From the Irish Independent (free subscription required):

Once it was easy to fudge and exaggerate on job applications; but now, with a wealth of information online, employers are catching the spoofers. Willie Dillon reports.

Once upon a time, you filled out the job application form, attended the interview and carefully avoided the stuff your potential employer was better off not knowing about. If there were holes in your story or gaps in your CV, it wasn’t in your interest to point them out.
But then God created the internet and things got a lot more complicated. Nowadays, if a boss is suspicious that a job applicant is being economical with the truth, there’s a potentially easy way to check this out.

Frank Abagnale – who bluffed his way into jobs as a doctor and a pilot in the 1960s

Type the shifty one’s name in Google and see what pops up. Many employers do so routinely, and the results may not always tally with the applicant’s impressively polished demeanour and finely-tuned answers. The advent of the net means the liars, fibbers, wafflers and embellishers of the jobs world can now be exposed in all their legless, slobbering glory. Alan, for example, is 23, has a technical qualification, and is just home from a gap year in Australia. He hopes to get a job and buy a house with his girlfriend. His CV includes what he did in Oz, along with all the other stuff about how the trip broadened his personal horizons and helped open his mind to diverse cultural influences.

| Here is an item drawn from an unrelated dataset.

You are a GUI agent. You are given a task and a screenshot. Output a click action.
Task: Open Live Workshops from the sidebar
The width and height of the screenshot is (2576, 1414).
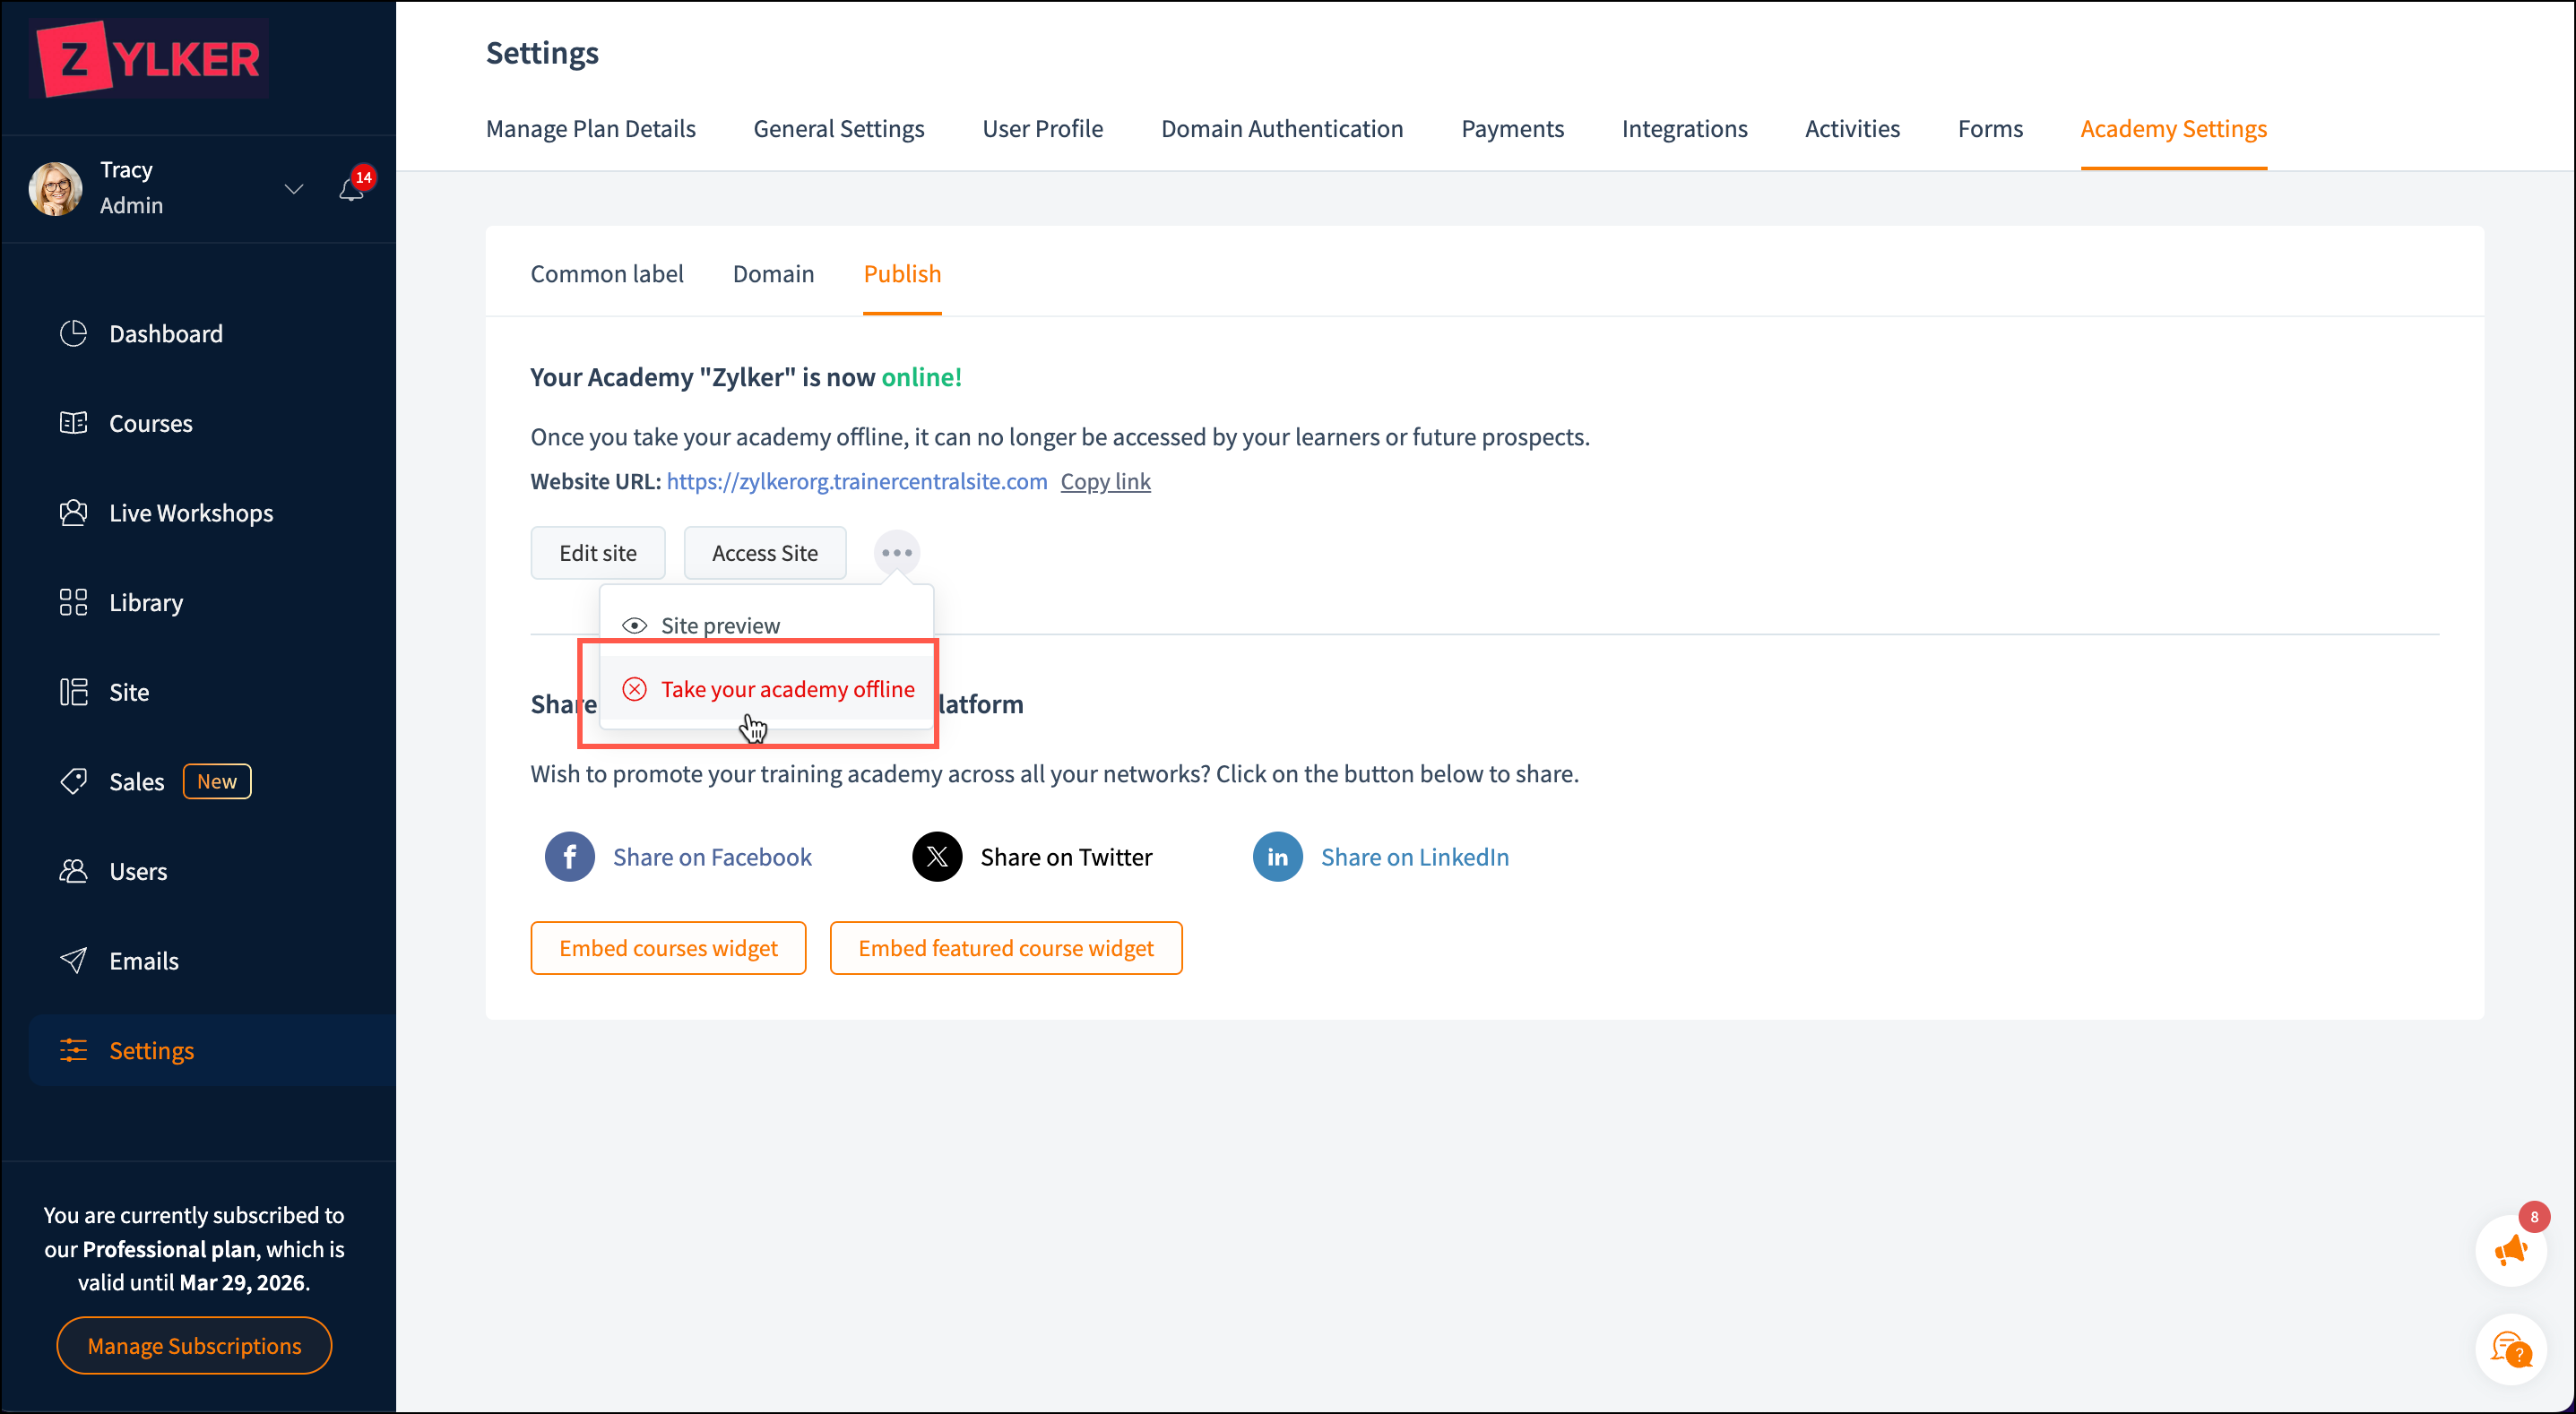coord(190,513)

He knows there’s no point padding out his CV with made-up jobs and fake references. It’s obvious that a potential employer can double-check this kind of stuff on the net. He’s not going to fall into that trap. He’s not a fool. Unfortunately, Alan has forgotten about the travel blog he enthusiastically compiled during his year out. It contains dozens of pictures, taken by friends on digital cameras, of him clearly drunk in different bars. Scrolling through it, one could easily conclude – probably correctly – that the only thing Alan did during his year in Oz was to get blotto at every opportunity. The blog was compiled mainly for the entertainment of his mates back home. The problem is it’s still out there. And a prospective boss who googles him will probably find it immediately.

On his job application form, Alan listed ‘socialising’ among his hobbies and interests. A more accurate description would be ‘getting rat-arsed.’ The would-be employer might conclude that Alan will, at best, have punctuality issues in the morning and may not therefore be the most reliable worker. And bosses no longer just google a potential employee. Increasingly, they are checking whether the applicant has a page on Bebo, Facebook or MySpace and seeing what might be on that.

Rowan Manahan, author of Where’s My Oasis?, the bestselling guidebook to doing the perfect job interview, says these and other sites can yield a lot of information which the person might not have included on an application. Most of it will be entirely irrelevant to the employer, but some could be very revealing indeed.

“I may be looking to hire somebody who’s solid and dependable, in whom we are going to place a great deal of trust, and I find out that the person applying is a complete adrenaline junkie,” Rowan says. “I go to their Bebo page and see that they’re doing paragliding and bungee jumping and throwing themselves into volcanoes. I’m immediately going to wonder what kind of psyche drives that sort of thrill-seeking. Is that a healthy thing?”

Material about you on the web, he says, falls into two categories. The first is the stuff you put there yourself, such as a Bebo page or blog. You have control over what appears. However, others may have posted stuff about you without your knowledge – and this is what you need to watch out for.

“Let’s say I’m in my 20s – young, free and single. There could be some very angry ex-girlfriend on her Bebo space saying that I’m a deviant horror and a control freak with this or that peccadillo,” Rowan says. “I don’t even know it’s up there. Should that be used as a discriminatory tool against me? Of course not. Under employment equality legislation, it would be indefensible. But if I’m being hired by, let’s say, a Catholic charity to be their marketing manager or their fundraiser, they’re not going to want somebody with that kind of stuff about them out there on the web.”

Your past could also catch up with you in other ways. You may have embellished your CV, just a little. But the precise truth could be out there in cyberspace.People fudge things on their CV. They’ll exaggerate a job description. They were sales executive, but it’s eight years ago and the company went out of business. They say they were sales manager with a team of three working for them – exactly what the new job requires. Then I go googling and I find pictures from a golf society outing. It may not even have been your company’s outing. But there you are in your Pringle jumper and the caption has your name and title – sales executive. That’s the kind of silly stuff that catches people. Your credibility is now irrevocably gone. The big warning sign an employer is looking for during selection is inconsistency. That immediately calls a person’s credibility into question. It causes a little wrinkle in the brow – oooh, that’s not the impression I got of this person, what’s that about?”

According to Rowan, googling is merely an easier, simpler way of doing what many bosses always did, especially for very senior jobs. “Twenty years ago, the potential employer would have been running credit checks and checking the courts to see if the applicant ever had any judgements entered against them. They would check the companies office to see if the person had ever been banned from holding a directorship. Nowadays you can do nearly all of that sitting at your desk.”